The living environment has changed as well: Residents are challenged to engage in meaningful life activities. The days of warehousing the elderly to await the inevitable are over. Instead, care is delivered in a facility specifically designed to be home, not "home-like." The Green House model intends specifically to be the most efficient home health delivery system in the world.
Residents live in private rooms with private bathrooms. The centerpiece of each home is a large living area called “the Hearth,” which is outfitted with a fireplace, large-screen TV, and a variety of comfortable chairs and sofas.
The placement of the Hearth was a strategic decision: Residents can choose their level of involvement with others, either by joining them, leaving their own doors open, or closing the door to maintain privacy.
There’s an open kitchen with a breakfast bar and a large dining table. Meals are prepared on-site, rather than delivered on carts and trays. Snacks, too, are readily available.
What’s the message? The Green Houses approach demonstrates that frail elders do not need to be in institutional settings.

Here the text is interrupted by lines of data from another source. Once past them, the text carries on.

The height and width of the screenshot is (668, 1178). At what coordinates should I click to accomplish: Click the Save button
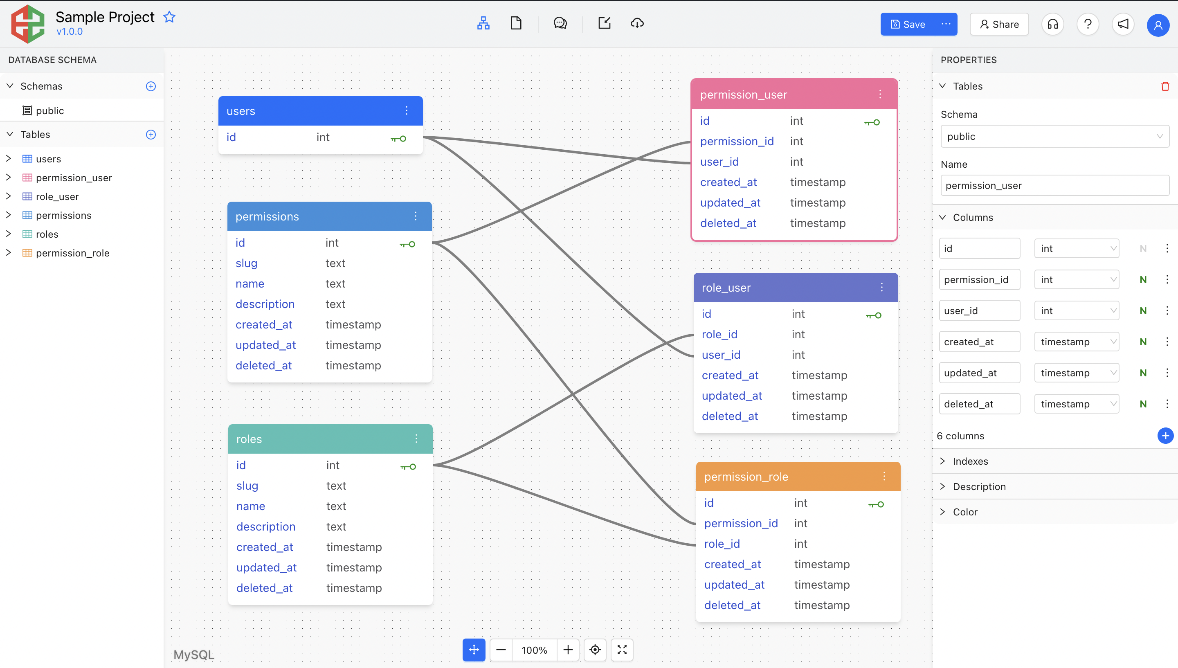coord(908,24)
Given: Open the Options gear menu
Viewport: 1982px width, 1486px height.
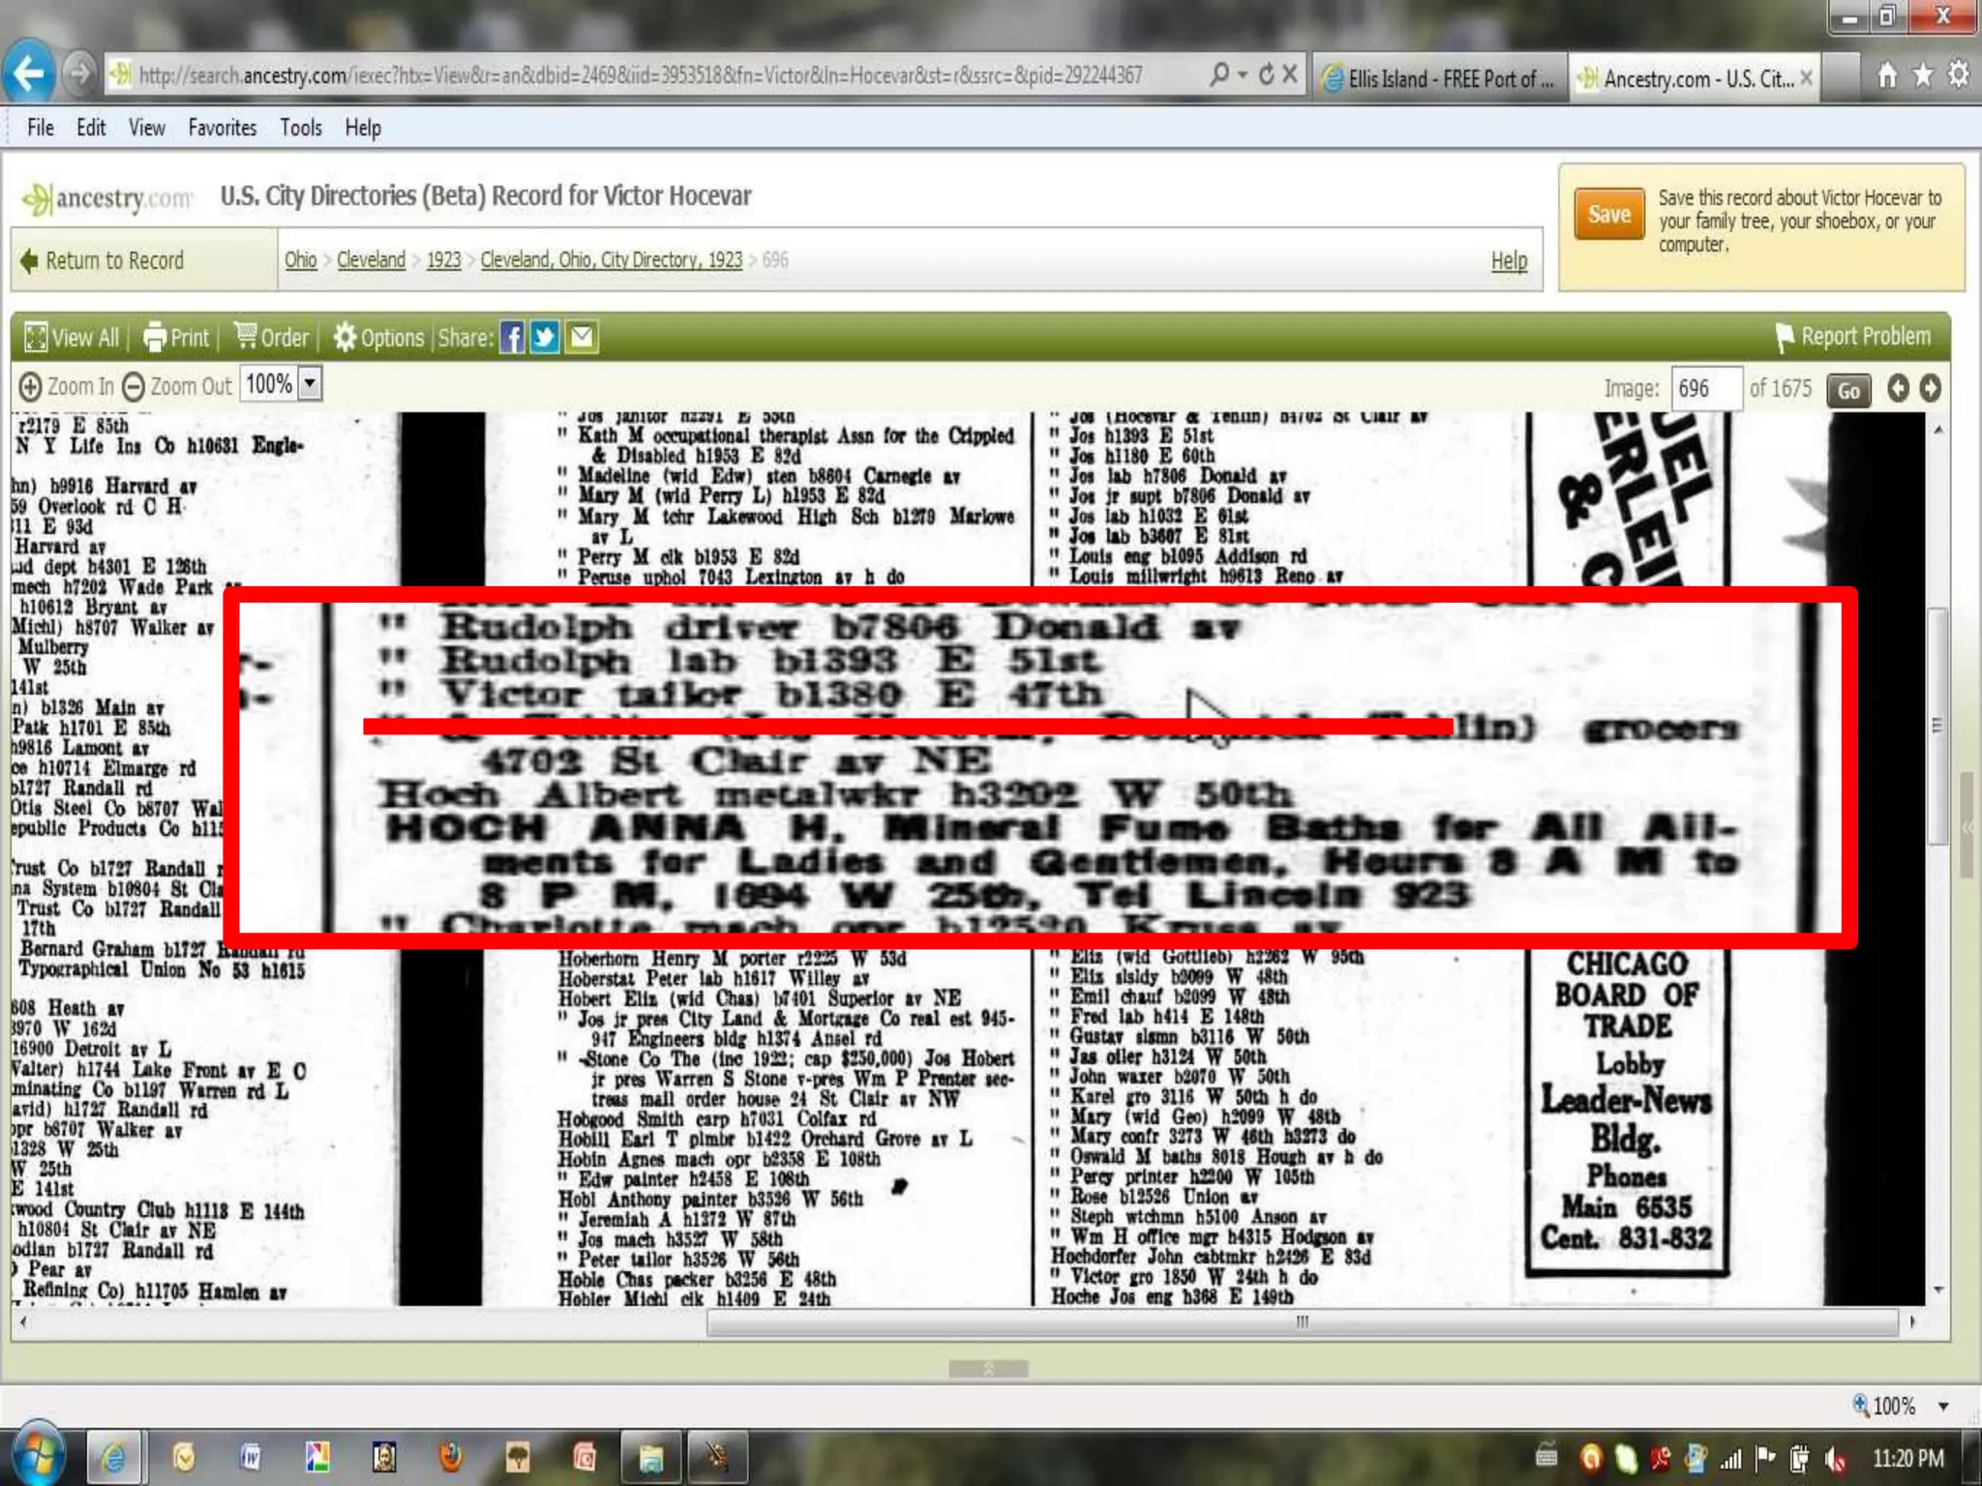Looking at the screenshot, I should pyautogui.click(x=377, y=338).
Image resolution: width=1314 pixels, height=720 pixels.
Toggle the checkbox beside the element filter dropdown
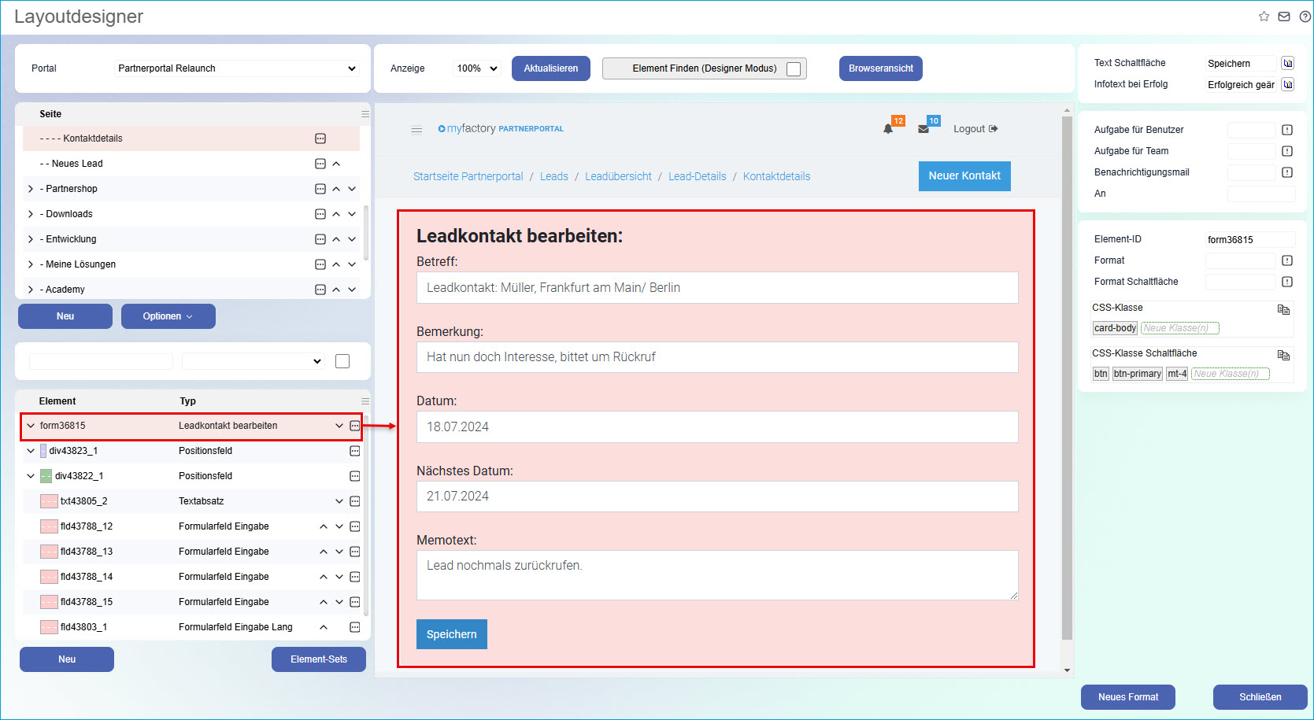[x=342, y=360]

Minnesota’s Presbyterian Homes, a leading senior housing provider, has adopted the Green House model in its Waverly Gardens development. The Liberty™ Personally Designed Living resident care program creates “households,” which operate according to how the residents want to live their lives. The approach is intended to emphasize residents’ skills and capabilities, while helping them to compensate for their disabilities.